Una sesta sinfonia – pensavo – che oltre a essere ex se una vetta della scrittura per orchestra di ogni tempo, ha influito come poco altro sulla musica di Berg: che, come si sa, esagerando un bel po’ la chiamava “l’unica Sesta nonostante la Pastorale” e verosimilmente vi ha trovato ispirazione per i suoi Orchesterstücke (nonché, azzardo, nel tema del destino che chiude ogni atto della Lulu).
Così venerdì notte ho preso un biglietto senza pensare troppo a pigrizia, partite, con chi andarci… la postazione molto da vicino (sesta fila), pur non avendomi fatto scorgere il problematico e proverbiale martello – né fiati ottoni e via a salire – in compenso mi ha fatto percepire un bel volume sonoro, stendere le gambe che per un lombalgico alle prese con 90′ di musica ininterrotta non è un dettaglio da poco, infine concentrare sul gesto del direttore.

Oggi sono qui a riassaporare le sensazioni e a pensare a come parlarne (se ne sono ancora in grado, se ne sono mai stato). Poche note, sperando di togliermi la ruggine via via ai prossimi concerti.

Gatti, già protagonista di molte serate al Maggio, alcune delle quali per me memorabili (Pélleas), ha dimostrato una attenzione estrema per i dettagli di una sinfonia che contrappone fragorosi spiegamenti di massa a ripiegamenti intimistici in cui moltissime prime parti sono sollecitate. In altri spunti, singoli gruppi emergono (ieri per es. grande intesa coi violoncelli nella energica parte centrale del finale).
Prendendo in esame la registrazione del 1988 di Bernstein coi Wiener e quella (2004? l’ho lasciata nel buen retiro) di Abbado coi Berliner tra i riferimenti discografici importanti, la esecuzione di ieri si avvicina molto di più alla seconda, dismettendo buona parte dell’ubiquo e corrosivo vigore di Bernstein a favore di scelte talora più. Ma non necessariamente meno liriche.

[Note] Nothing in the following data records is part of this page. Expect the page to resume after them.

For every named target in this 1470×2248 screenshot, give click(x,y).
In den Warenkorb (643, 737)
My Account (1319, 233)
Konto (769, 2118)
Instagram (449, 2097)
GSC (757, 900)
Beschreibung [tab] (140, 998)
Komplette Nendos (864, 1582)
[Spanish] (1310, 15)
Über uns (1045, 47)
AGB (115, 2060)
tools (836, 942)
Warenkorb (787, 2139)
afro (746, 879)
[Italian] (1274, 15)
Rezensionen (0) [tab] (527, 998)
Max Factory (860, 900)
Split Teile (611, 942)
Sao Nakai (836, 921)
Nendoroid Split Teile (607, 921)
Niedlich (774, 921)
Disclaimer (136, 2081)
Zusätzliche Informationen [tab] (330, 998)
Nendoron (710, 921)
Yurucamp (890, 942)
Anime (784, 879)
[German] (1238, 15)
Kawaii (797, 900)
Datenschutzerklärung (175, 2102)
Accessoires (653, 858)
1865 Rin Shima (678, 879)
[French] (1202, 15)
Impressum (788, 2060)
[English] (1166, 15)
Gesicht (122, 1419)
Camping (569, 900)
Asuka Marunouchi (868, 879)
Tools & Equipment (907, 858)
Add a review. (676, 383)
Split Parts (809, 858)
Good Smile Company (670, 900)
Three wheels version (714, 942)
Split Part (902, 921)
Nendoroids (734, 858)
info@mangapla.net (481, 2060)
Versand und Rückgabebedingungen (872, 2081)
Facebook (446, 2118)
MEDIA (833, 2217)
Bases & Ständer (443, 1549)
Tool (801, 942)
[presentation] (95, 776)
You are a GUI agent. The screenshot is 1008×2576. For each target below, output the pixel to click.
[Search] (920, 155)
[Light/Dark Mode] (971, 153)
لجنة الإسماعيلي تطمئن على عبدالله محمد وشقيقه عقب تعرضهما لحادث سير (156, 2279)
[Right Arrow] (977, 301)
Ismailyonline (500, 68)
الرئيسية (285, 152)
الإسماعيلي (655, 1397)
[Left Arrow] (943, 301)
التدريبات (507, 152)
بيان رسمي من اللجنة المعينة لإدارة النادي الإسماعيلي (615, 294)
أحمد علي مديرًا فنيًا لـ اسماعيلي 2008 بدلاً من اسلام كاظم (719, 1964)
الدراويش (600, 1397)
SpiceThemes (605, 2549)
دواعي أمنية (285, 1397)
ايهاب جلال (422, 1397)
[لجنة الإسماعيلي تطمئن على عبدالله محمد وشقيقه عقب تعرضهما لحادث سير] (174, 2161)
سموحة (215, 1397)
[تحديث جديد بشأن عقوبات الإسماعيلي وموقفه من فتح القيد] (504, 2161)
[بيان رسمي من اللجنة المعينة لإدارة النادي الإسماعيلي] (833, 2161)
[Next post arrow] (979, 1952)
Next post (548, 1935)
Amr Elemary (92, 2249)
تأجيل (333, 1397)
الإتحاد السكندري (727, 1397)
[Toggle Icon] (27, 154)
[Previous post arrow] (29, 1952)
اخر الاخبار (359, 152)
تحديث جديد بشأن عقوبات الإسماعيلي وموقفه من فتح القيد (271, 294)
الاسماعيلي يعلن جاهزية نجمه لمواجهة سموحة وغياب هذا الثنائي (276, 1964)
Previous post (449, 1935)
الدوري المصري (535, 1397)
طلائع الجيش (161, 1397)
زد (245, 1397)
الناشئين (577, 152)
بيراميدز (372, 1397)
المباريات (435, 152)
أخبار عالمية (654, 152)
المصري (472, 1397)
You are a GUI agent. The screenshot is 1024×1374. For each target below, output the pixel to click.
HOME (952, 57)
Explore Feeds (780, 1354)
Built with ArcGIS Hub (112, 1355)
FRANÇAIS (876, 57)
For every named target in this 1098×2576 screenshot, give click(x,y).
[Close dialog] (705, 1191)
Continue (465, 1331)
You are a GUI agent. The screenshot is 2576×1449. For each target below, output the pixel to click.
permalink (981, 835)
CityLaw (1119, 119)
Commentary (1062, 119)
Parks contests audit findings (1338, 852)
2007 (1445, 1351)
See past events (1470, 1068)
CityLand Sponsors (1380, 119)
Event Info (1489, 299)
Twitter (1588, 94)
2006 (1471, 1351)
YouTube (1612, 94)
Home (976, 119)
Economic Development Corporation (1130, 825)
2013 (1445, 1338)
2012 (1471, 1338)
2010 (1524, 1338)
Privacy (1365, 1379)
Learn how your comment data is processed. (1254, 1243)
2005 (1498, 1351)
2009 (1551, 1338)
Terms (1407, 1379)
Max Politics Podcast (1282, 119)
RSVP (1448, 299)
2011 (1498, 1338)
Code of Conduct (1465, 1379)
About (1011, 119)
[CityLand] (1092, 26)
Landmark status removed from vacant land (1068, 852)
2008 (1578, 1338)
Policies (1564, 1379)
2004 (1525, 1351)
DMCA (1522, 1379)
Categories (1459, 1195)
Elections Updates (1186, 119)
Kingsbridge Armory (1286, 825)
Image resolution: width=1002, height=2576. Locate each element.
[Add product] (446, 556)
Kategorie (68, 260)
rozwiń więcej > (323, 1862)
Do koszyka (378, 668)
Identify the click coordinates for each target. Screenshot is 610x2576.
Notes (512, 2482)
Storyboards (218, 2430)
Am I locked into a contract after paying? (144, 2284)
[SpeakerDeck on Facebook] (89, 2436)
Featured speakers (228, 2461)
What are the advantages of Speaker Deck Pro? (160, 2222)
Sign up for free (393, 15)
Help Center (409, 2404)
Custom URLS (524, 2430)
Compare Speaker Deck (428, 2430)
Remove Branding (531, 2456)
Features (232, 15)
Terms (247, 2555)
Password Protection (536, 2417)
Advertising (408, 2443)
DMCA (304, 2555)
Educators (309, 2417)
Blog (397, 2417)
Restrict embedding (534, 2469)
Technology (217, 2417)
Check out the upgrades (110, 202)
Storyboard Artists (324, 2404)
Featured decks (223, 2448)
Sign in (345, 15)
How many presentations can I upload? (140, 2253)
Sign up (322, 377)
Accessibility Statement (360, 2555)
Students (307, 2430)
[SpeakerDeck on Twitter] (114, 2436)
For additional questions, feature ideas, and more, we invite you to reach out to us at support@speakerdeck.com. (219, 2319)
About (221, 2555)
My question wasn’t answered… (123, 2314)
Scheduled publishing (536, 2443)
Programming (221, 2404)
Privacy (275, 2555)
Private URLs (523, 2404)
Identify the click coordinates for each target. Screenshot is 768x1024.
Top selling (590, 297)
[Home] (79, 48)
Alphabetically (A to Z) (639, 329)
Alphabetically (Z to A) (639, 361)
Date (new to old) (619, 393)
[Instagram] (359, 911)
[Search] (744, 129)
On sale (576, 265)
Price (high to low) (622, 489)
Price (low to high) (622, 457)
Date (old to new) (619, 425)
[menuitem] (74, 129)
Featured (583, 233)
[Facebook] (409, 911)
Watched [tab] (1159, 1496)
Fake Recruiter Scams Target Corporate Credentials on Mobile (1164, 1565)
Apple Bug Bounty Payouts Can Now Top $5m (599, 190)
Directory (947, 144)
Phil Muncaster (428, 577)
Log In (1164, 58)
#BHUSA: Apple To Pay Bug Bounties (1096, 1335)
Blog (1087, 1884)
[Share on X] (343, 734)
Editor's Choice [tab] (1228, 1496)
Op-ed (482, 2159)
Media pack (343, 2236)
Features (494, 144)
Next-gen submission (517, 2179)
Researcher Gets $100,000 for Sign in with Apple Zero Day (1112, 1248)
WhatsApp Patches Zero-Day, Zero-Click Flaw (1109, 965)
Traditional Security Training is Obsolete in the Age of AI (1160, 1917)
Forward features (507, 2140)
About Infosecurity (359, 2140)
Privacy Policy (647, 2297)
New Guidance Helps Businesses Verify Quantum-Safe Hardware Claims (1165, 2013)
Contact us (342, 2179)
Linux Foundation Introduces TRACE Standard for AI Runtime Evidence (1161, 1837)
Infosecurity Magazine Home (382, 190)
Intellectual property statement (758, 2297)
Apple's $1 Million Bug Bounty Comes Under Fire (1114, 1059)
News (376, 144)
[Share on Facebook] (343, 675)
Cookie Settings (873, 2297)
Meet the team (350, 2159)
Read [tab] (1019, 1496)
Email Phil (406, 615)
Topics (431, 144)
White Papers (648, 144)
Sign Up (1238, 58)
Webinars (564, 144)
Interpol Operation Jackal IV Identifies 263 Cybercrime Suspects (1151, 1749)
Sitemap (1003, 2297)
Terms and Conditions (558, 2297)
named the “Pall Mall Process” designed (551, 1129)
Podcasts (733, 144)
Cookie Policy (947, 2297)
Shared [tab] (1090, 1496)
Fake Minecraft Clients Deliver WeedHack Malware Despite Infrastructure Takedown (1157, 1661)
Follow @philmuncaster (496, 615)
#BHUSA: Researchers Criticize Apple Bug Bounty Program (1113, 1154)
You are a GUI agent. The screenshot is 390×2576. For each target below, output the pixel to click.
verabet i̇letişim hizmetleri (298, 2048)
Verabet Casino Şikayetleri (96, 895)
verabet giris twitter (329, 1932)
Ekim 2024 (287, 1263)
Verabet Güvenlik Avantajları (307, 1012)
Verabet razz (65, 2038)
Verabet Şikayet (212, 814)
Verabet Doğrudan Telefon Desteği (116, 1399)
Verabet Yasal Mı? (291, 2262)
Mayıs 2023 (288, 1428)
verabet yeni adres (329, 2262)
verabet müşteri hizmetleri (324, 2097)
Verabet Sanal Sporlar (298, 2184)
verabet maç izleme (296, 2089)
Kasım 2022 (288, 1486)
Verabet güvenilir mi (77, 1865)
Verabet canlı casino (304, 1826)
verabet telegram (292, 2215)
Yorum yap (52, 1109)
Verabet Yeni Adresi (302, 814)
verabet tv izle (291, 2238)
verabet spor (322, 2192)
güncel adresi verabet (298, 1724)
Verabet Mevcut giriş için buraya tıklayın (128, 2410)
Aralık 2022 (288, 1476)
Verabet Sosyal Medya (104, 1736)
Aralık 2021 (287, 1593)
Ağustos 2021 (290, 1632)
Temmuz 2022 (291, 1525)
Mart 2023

A questo proposito viene in rilievo il movimento iniziale, Allegro energico, quello più atto a essere trasfigurato (ricordo che la composizione/orchestrazione della sinfonia è 1903-1905 e la prima del 27 maggio 1906) in una meditazione sui tempi che si approssimeranno e sulla nostra stessa condizione umana. Slanci lirici incorniciati con marce soldatesche: Paolo Petazzi nelle note di sala sottolinea giustamente il legame del movimento con Revelge, e in certi passaggi sembra di sentire anticipi di passo dell’oca. Gatti richiama l’orchestra, che risponde, alla precisione ritmica e allo staccato (talora battendosi a tempo sull’indice della mano destra come fosse un legnetto giamaicano), mentre nel cd. “tema di Alma” concede amplissima cantabilità agli archi, creando così il massimo ossimoro.
Bene anche il controllo della dinamica fortissimo/pianissimo sul maggiore/minore.
Lo Scherzo è stato forse il movimento meno forte della esecuzione di ieri, essendo richiesto per la mia sensibilità un quid energetico in più, anche se i trii e in generale gli episodi più intimistici del movimento son stati restituiti in modo ottimale.
Notevolissima in toto è stata invece l’interpretazione dell’Andante moderato, dove, al contrario del tema di Alma, Gatti chiede all’orchestra che la melodia e il suo sviluppo non assumano mai slanci retorici.
Sul gigantesco Finale, che più che un movimento è un’esperienza che ti investe per mezz’ora, sconvolgente già dal carattere straniante del primo accordo, mi resta, oltre alla già citata attenzione sui singoli gruppi orchestrali, la padronanza agogica di stringendo e rallentando nei passaggi immediatamente prima dei ritorni del tema maggiore/minore.

Per tutta la sinfonia l’orchestra è stata brillantemente all’altezza dei virtuosismi, talora di sesto grado superiore, che la partitura le ha richiesto.

Non potevo sperare in un rientro migliore. Ora spero che non ripassino altri tre anni alla prossima data.

 

Telegramma postumo da due spettacoli eccellenti: Dostoevskij con Lavia e Debussy con Gatti e Abbado jr.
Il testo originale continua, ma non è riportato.